**Directives:**
• a. Reproduce the passage from the account starting with "One fall I learned" and going on through "to the pain.".
• b. List every person the account mentions other than the narrator.

**Page:**
#####

That was the type of friend Michelle was. We had been friends since the first grade and shared everything. We never kept secrets from one another and more importantly, we never shared those secrets with anyone else. Well at least I didn't.
One fall I learned many important lessons in life. The most important one was not to trust people. Sounds cynical i know, but I don't know any other way to put it. I was 12 years old and trust had never been an issue for me, but that year brought on many changes.
On a beautiful Saturday afternoon my whole outlook on life changed. On a day that seemed like so many before, my brother-in-law raped me. Dealing with that was more than I knew how to handle. The betrayal of the one person I thought I could trust only added to the pain.
A few weeks passed before I could even bring myself to tell Michelle. He had made me feel like it was my fault, that I had done something to deserve it. He has also convinced me that if my sister found out it would cause her to lose the baby she was carrying. At that time I really didn't know any better so I believed him.

#####

**Collected data:**
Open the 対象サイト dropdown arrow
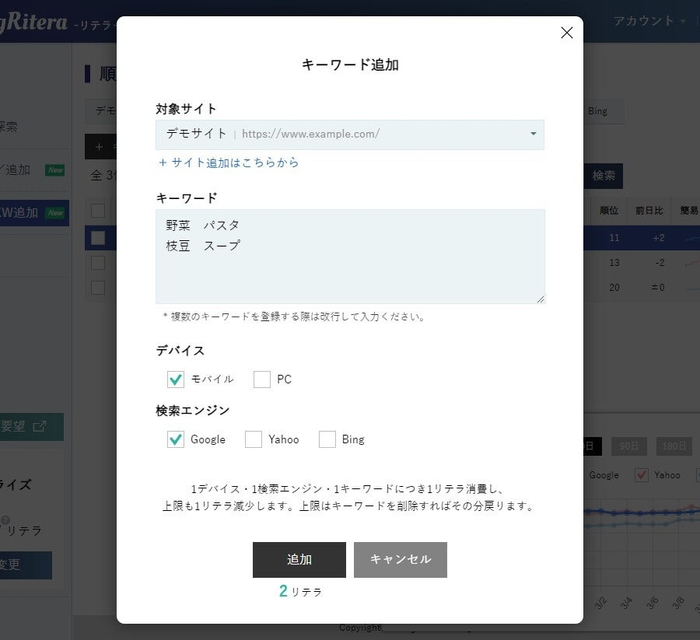 (x=533, y=134)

#####

**Answers given:**
• a.
One fall I learned many important lessons in life. The most important one was not to trust people. Sounds cynical i know, but I don't know any other way to put it. I was 12 years old and trust had never been an issue for me, but that year brought on many changes.
On a beautiful Saturday afternoon my whole outlook on life changed. On a day that seemed like so many before, my brother-in-law raped me. Dealing with that was more than I knew how to handle. The betrayal of the one person I thought I could trust only added to the pain.

• b.
- Michelle
- the narrator's brother-in-law
- the narrator's sister
- the baby the sister was carrying